4

I am trying to make some text fade to a new colour and then back to it's original colour.

#sidebar2:target .phonenumber { 
    -o-transition:0.7s;
    -ms-transition:0.7s;
    -moz-transition:0.7s;
    -webkit-transition:0.7s;
    transition:0.7s;
    color: yellow;
}

Currently it just goes to the new colour and stays like that. How can I adapt this code so that is does what I want? Any help is appreciated!

EDIT:

I am using :target so that when a user clicks on a same page link, the part of the text that I'm linking to is highlighted. I would like the text to fade to a different colour and then back again

1
  • Do you have a jsfiddle of what you currently have? Commented Apr 30, 2013 at 12:27

3 Answers 3

4

I'm fairly certain it is not possible to loop a transition, you are able to transition from one state to another but not back again in a single transition.

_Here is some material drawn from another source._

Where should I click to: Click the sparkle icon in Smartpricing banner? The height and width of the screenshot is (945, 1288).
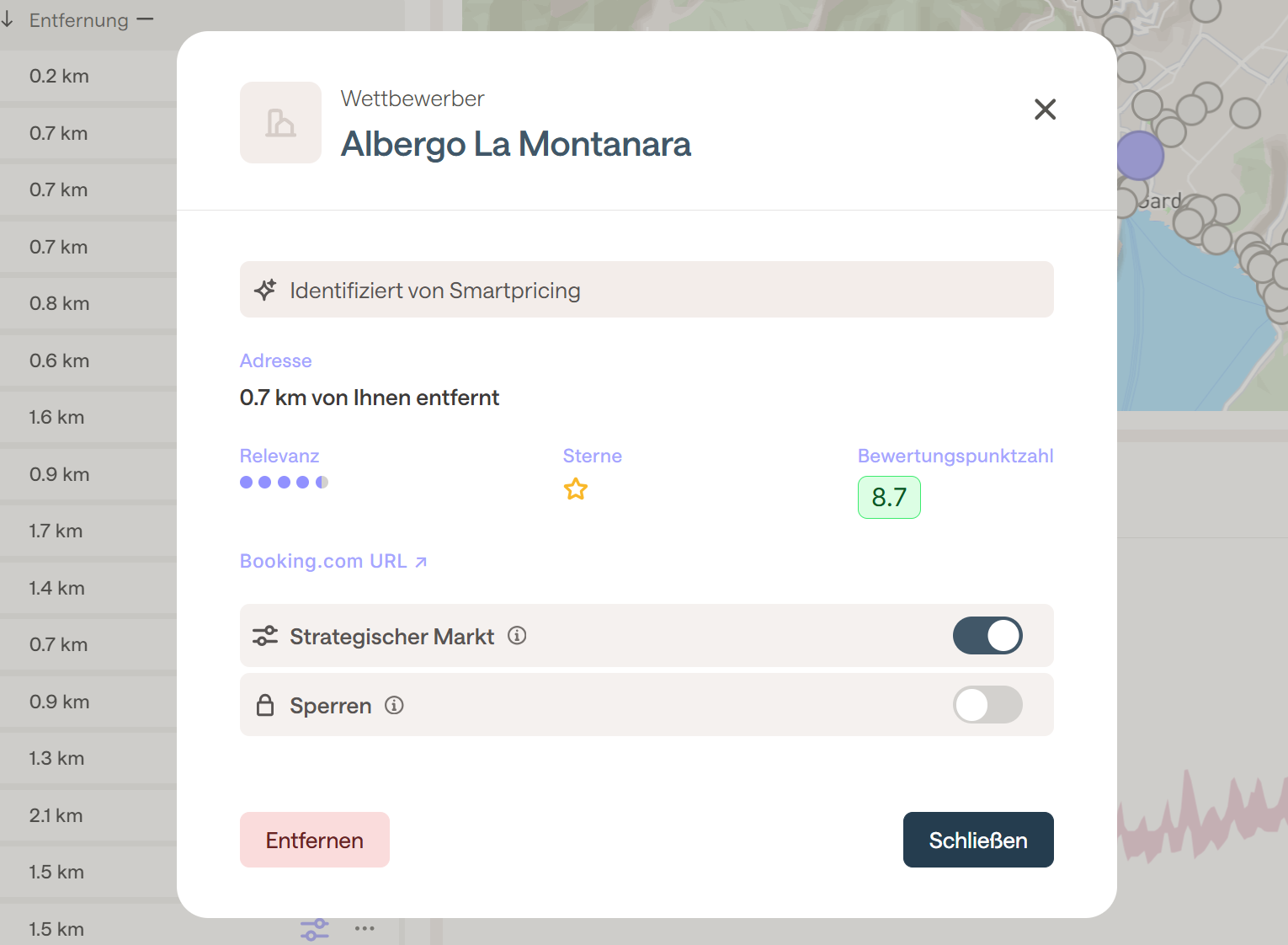(265, 290)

To achieve the result you are looking for you would use an animation instead.

First set up the animation keyframes:

@keyframes glowyellow {
  0% { color: auto; }
  50% { color: yellow; }
  100% { color: auto; }
}

Then to use this on your element:

#sidebar2:target .phonenumber {
  animation: glowyellow 1.4s linear;
}

Use vendor prefixes to support browsers as you are doing in your example.

Here is a fiddle as an example.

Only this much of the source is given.